Entries taken from a collection:
-------------------------

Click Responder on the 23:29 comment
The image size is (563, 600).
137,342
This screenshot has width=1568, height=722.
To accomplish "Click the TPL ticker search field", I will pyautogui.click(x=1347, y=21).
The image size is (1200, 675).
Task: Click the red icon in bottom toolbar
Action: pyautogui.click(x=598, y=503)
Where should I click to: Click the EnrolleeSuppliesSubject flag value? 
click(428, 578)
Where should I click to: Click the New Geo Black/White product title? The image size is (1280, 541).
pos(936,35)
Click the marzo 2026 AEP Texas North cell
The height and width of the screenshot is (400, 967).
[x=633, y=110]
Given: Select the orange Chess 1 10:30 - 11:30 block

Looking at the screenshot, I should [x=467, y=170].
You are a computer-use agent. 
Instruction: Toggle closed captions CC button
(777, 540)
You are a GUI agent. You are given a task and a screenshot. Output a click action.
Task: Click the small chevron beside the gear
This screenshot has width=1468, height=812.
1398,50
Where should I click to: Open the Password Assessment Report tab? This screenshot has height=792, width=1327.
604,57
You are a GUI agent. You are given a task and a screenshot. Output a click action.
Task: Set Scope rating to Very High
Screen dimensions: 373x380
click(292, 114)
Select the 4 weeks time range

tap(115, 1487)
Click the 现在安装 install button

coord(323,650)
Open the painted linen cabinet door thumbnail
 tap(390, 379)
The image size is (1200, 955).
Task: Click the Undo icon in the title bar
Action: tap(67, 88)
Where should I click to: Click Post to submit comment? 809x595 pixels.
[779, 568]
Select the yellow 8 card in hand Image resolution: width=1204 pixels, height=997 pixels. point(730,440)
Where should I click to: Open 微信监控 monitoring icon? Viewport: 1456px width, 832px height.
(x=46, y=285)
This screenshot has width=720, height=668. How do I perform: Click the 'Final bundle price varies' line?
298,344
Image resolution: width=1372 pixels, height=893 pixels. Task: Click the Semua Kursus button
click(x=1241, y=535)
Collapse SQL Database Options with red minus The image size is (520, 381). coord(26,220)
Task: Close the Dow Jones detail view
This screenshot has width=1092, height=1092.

-------------------------

What is needed: Copy out the data shown above without altering anything.

Completed exercise:
Click Responder on the 23:29 comment
The image size is (563, 600).
137,342
This screenshot has width=1568, height=722.
To accomplish "Click the TPL ticker search field", I will pyautogui.click(x=1347, y=21).
The image size is (1200, 675).
Task: Click the red icon in bottom toolbar
Action: pyautogui.click(x=598, y=503)
Where should I click to: Click the EnrolleeSuppliesSubject flag value? 
click(428, 578)
Where should I click to: Click the New Geo Black/White product title? The image size is (1280, 541).
pos(936,35)
Click the marzo 2026 AEP Texas North cell
The height and width of the screenshot is (400, 967).
[x=633, y=110]
Given: Select the orange Chess 1 10:30 - 11:30 block

Looking at the screenshot, I should [x=467, y=170].
You are a computer-use agent. 
Instruction: Toggle closed captions CC button
(777, 540)
You are a GUI agent. You are given a task and a screenshot. Output a click action.
Task: Click the small chevron beside the gear
This screenshot has width=1468, height=812.
1398,50
Where should I click to: Open the Password Assessment Report tab? This screenshot has height=792, width=1327.
604,57
You are a GUI agent. You are given a task and a screenshot. Output a click action.
Task: Set Scope rating to Very High
Screen dimensions: 373x380
click(292, 114)
Select the 4 weeks time range

tap(115, 1487)
Click the 现在安装 install button

coord(323,650)
Open the painted linen cabinet door thumbnail
 tap(390, 379)
The image size is (1200, 955).
Task: Click the Undo icon in the title bar
Action: tap(67, 88)
Where should I click to: Click Post to submit comment? 809x595 pixels.
[779, 568]
Select the yellow 8 card in hand Image resolution: width=1204 pixels, height=997 pixels. point(730,440)
Where should I click to: Open 微信监控 monitoring icon? Viewport: 1456px width, 832px height.
(x=46, y=285)
This screenshot has width=720, height=668. How do I perform: Click the 'Final bundle price varies' line?
298,344
Image resolution: width=1372 pixels, height=893 pixels. Task: Click the Semua Kursus button
click(x=1241, y=535)
Collapse SQL Database Options with red minus The image size is (520, 381). coord(26,220)
Task: Close the Dow Jones detail view
This screenshot has width=1092, height=1092.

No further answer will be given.